Victoria (Vicky as she likes to call herself) presented such a simpering, self-satisfied persona to the cameras that it began to seriously erode the pleasure the programme gave me. The mock-flirtatious smiles, coupled with an accent which I imagine Victoria herself (I will not use a diminutive for her) believes to be cut-glass, became too much for me and I began hoping that she would be cut down to size by the guardians of the OED to whom she submitted her weekly findings. Stern and academic, they presented a nice foil to her capricious flippancy, and a couple of cutting words from them would surely have stemmed the stream of her twittering.

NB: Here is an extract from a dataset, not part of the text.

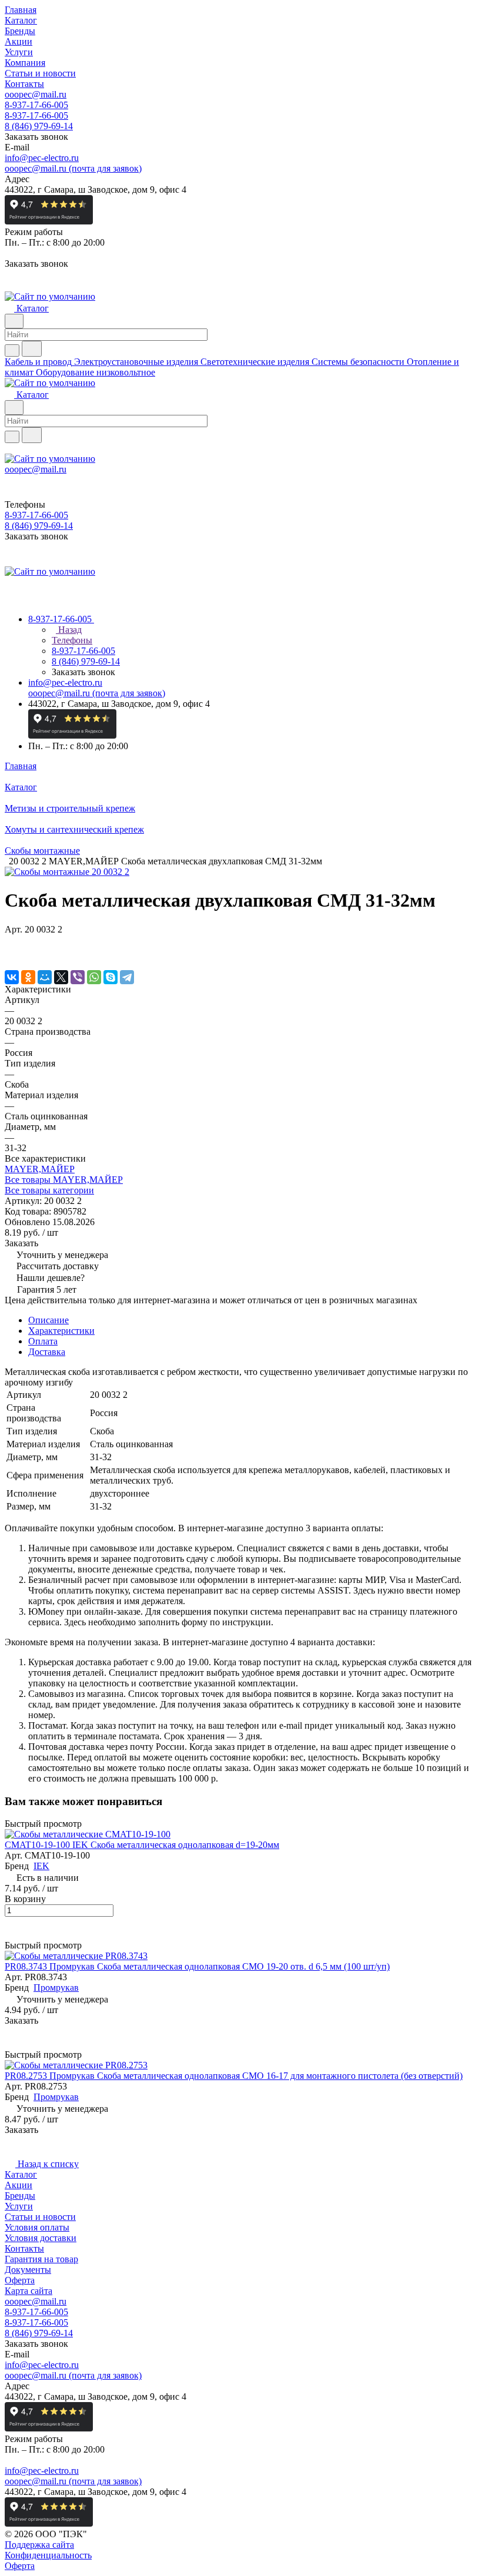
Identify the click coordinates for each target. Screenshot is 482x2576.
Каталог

In addition to this, our Friday night schedule was already full, and with Ugly Betty, Peep Show (now finished – and thank goodness, with the “watching through the gaps between my fingers” horror that some of the episodes accomplished), Friday Night with Jonathan Ross, Eastenders, and more recently the double whammy of Big Brother plus eviction show, our sky plus was already creaking through over use. So something had to go and it was B&P.

That notwithstanding, it is to the idea behind the programme that I owe this blog entry. For I have coined a new word of which I am proud, and I want it recorded here for posterity.

Last week Babyfather and I were having one of the wondering conversations which we have of an evening, and the word forelock was mentioned by one of us. We discussed its origin and I wondered if fetlock was so named because it’s a piece of hair above a foot. (It is, I’ve just checked.) So forelock is hair on a forehead, fetlock is hair on a foot. So far so simple. But I began pondering other possible variants, and came up with the coinage knoblocks. It may not look like much at first, but say it aloud a couple of times. Allow the second syllable to roll off your tongue and enjoy its comedy potential.

I’ve written a possible dictionary entry:

Knoblocks pronounciation ‘näb-”läk NOUN. The locks of hair which grow on the pubic bone above the genitalia. Originally coined for use with reference to a man’s anatomy, it became used for both male and female pudenda when the person who coined the word consigned mingelocks to the dustbin of etymological history.

I’ve timestamped this entry. We first discussed it last Thursday 31 May. And maybe when it’s in the OED or the Dictionary of Slang and Unconventional English, or wherever it will first be honoured, this little blog entry will help ensure that Victoria Coren doesn’t get her knoblock nets in a twist.